For six months, Cameron "couch-hopped" at the homes of people she had just met. She had no idea what she was doing but continued to do it, even after being robbed at knife point.

"I was at a South Central gas station in broad daylight," she recalled. "I was in a little sundress. A guy comes up with a knife and says 'Give me the purse!' This was one of those moments when I thought, 'What am I doing here? I don't belong here.'"

It didn't help Cameron's confidence that she didn't have much experience or useful credentials.

Well, one. Playboy magazine tapped her as a model to represent the Fighting Illini in a College Girls edition.


"That was really cool," Cameron said. "It was also a big help in moving out to L.A. It was good to have at least one credit under my belt!"

She parlayed that credit into appearing on five episodes of "The Playboy Morning Show."

Since 2015, the model and struggling performer has built a growing resume from a series of small roles in such movies as "Euro Club" (Bar Wench), "The Sex Trip" (Hot Locker Room Girl), "Officer Downe" (Naked Woman) and "Hollyweird" (Voluptuous Blonde). Her TV appearances include "Tosh. 0" (Hooker in Tree No. 2).

"My whole family thinks I do porn, that's for sure," she said. "But I don't do that. I have no objections to it, but I don't."

She added, "But a lot of things I do are very sexual."

Cameron actually grew up in Marion, way down in southern Illinois. That's why she moved to Aurora to attend the competitive Illinois Mathematics and Science Academy, a boarding school.

"Honestly, I just wanted to get out of southern Illinois and its conservative Christian Bible belt," she confessed. "I never felt like I fit in. Aurora offered me this amazing new opportunity to be with people who are really driven. For me, it was like finding my tribe, looking for where I fit in."

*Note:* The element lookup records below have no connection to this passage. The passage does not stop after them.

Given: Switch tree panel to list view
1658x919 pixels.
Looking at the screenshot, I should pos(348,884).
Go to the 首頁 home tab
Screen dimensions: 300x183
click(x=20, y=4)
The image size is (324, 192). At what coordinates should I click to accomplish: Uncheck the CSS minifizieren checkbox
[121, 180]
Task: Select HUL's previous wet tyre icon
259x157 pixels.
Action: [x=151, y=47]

At first, Cameron thought her tribe might be models. She loved modeling.

Then she entered the acting arena. Even better.

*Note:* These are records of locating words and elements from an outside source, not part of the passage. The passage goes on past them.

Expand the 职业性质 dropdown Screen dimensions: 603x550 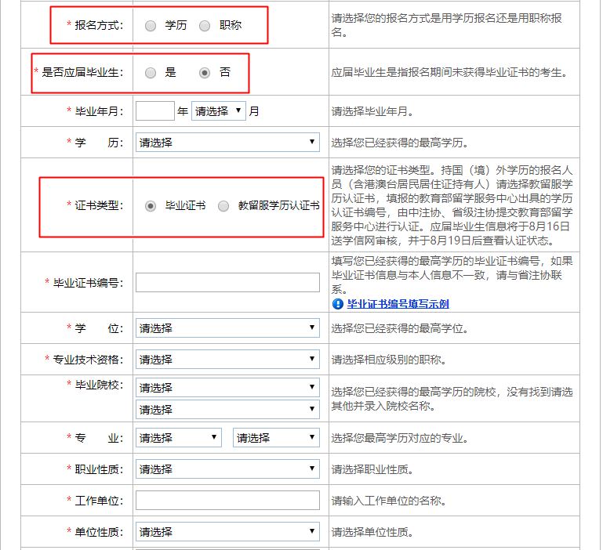[x=227, y=469]
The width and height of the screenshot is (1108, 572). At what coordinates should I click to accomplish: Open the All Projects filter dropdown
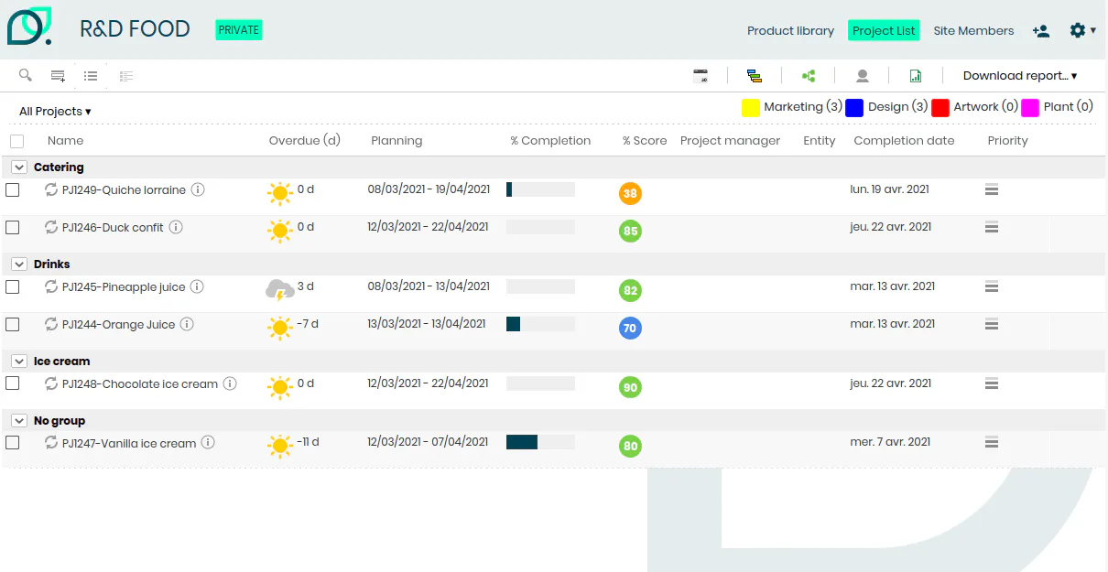(x=55, y=112)
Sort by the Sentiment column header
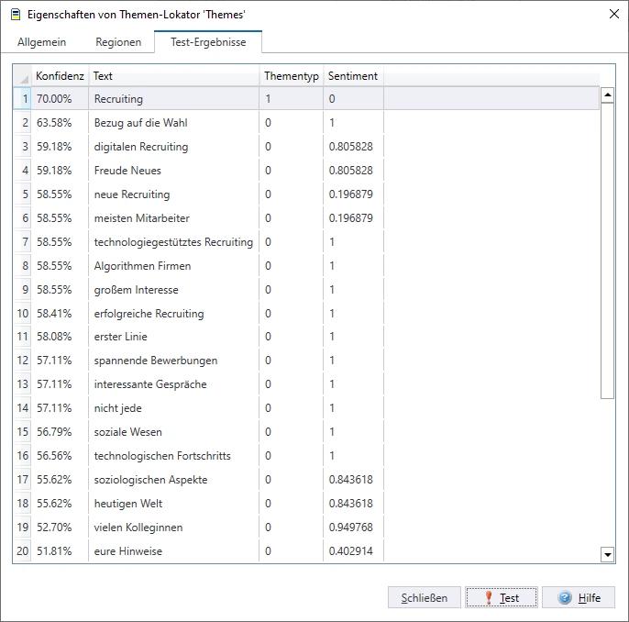This screenshot has width=629, height=622. [x=352, y=76]
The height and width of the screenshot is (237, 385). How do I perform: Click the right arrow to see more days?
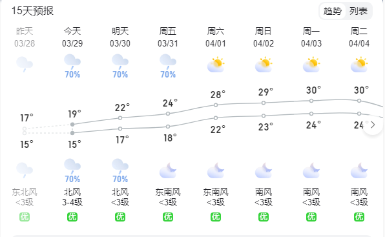click(373, 125)
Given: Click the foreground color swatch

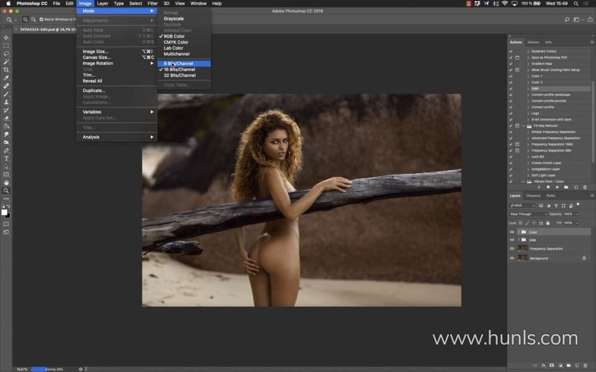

Until she fell into performing her own stunts, especially with motorcycles.

"This is probably my favorite thing of all," she said. "I get such an adrenaline rush! There aren't a lot of girls who ride motorcycles, or a least not a lot of ditsy blonde girls. If someone needs a girl riding a motorcycle, they call me directly now." (FYI: She owns a Harley-Davidson XG750 street bike.)

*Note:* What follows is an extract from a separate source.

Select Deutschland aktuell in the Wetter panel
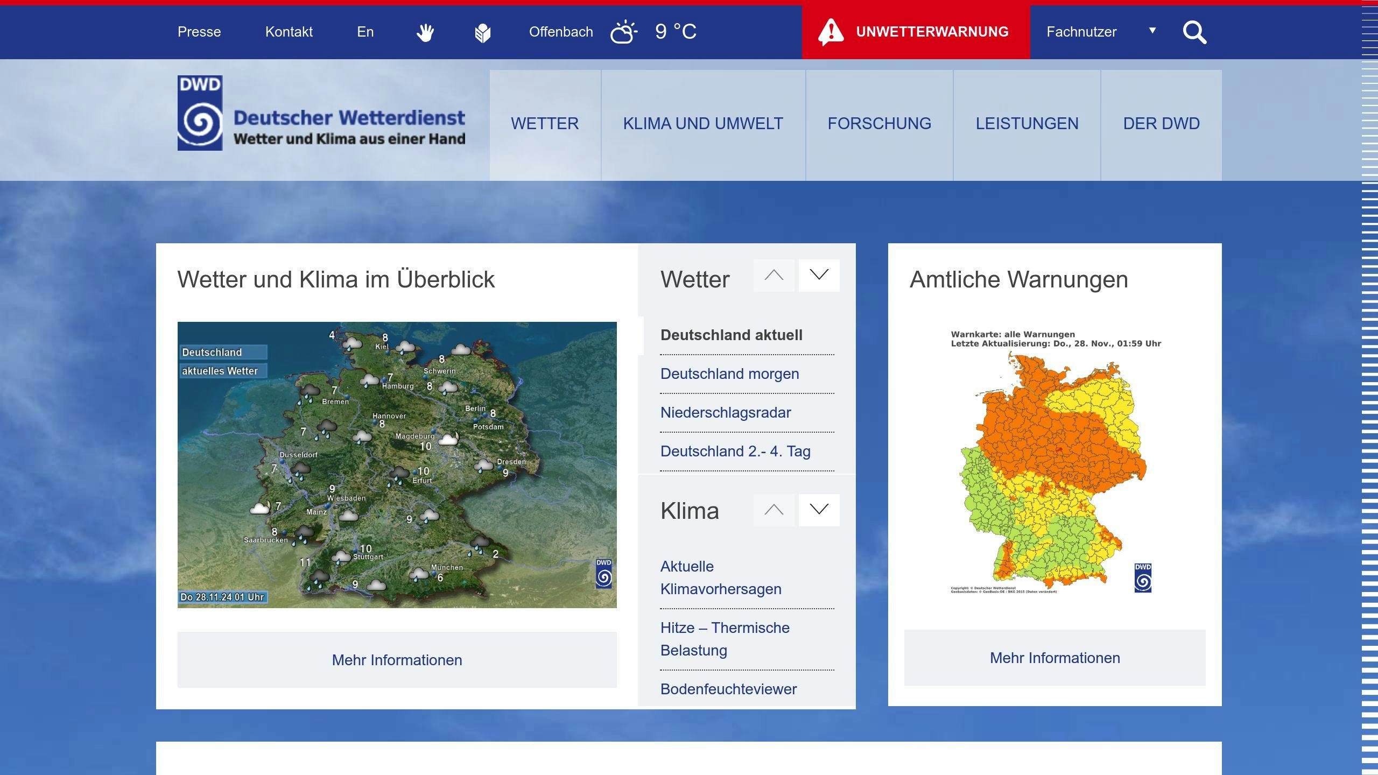pos(731,335)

The secret to doing stunts, she advised, is fearlessness.

"You can't be afraid of being hit, or of falling or breaking something," she said. "And you can't be afraid of hurting someone else, either, for the sake of the camera."

Cameron's dream is to be a series regular on a TV show.

"Just having regular work all the time would be amazing," she said. "This kind of life has a lot of highs, so I really try to live out those highs and enjoy them while I can."

Her biggest high so far?

She once stood behind Keanu Reeves at a red carpet movie premiere.

"This is the sort of thing I will tell my grandchildren about on my deathbed, you know?"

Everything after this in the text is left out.